◆ WHAT THE TASK REQUIRES ◆
Your reply should contain every record, restated word for word.

◆ PROVIDED DATA ◆

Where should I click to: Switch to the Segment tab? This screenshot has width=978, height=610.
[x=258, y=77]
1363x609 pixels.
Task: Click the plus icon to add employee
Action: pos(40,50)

◆ RESPONSE ◆
Where should I click to: Switch to the Segment tab? This screenshot has width=978, height=610.
[x=258, y=77]
1363x609 pixels.
Task: Click the plus icon to add employee
Action: pos(40,50)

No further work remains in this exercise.